A mulher do traficante poderia se infiltrar no poder e até ganhar comenda

A mulher de um grande traficante misturou-se a um grupo e, numa barbeiragem de alguém do governo, esteve em audiência no Ministério da Justiça. Os jornais e a Globo estão deitando e rolando.

É grave e poderia ter sido muito pior. Imaginem se a mulher e o traficante fossem vizinhos de condomínio de Flávio Dino ou de Lula.

Se esse vizinho tivesse assassinado Marielle. Se o marido miliciano de outra mulher tivesse depositado cheques para a mulher de Lula.
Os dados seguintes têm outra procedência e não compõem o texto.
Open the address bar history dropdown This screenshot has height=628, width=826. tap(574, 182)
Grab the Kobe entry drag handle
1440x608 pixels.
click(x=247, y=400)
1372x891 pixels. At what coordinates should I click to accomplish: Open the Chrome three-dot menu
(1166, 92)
Se um miliciano matador tivesse sido homenageado com comendas douradas pelos filhos de Lula.

Se o Ministério da Justiça recebesse todos os dias facções de milicianos. Se parentes deles fossem assessores de Lula ou de filhos de Lula.

Se um miliciano amigo do governo tivesse sido executado na Bahia como queima de arquivo.

Imaginem se o presidente da República fosse ligado, desde o começo na política, a grupos de milicianos.

E se os milicianos enviassem PIX ao presidente.

Imaginem o alvoroço da imprensa se o governo estivesse tomado de facções criminosas, milícias digitais e bandidos de todo tipo.

Se a bandidagem tivesse gabinetes dentro do Planalto, misturados aos gabinetes de militares golpistas.

Imaginem o problemão se os bandidos ficassem quatro anos no poder.

A presença dessa mulher no Ministério da Justiça poderia ter custado caro.

Imaginem se, ao invés de participar de uma reunião, ela e o marido participassem do governo. Ela poderia se infiltrar e ficar no poder.

Nem vamos ficar imaginando uma situação tão absurda. Essas visitas são muito traiçoeiras.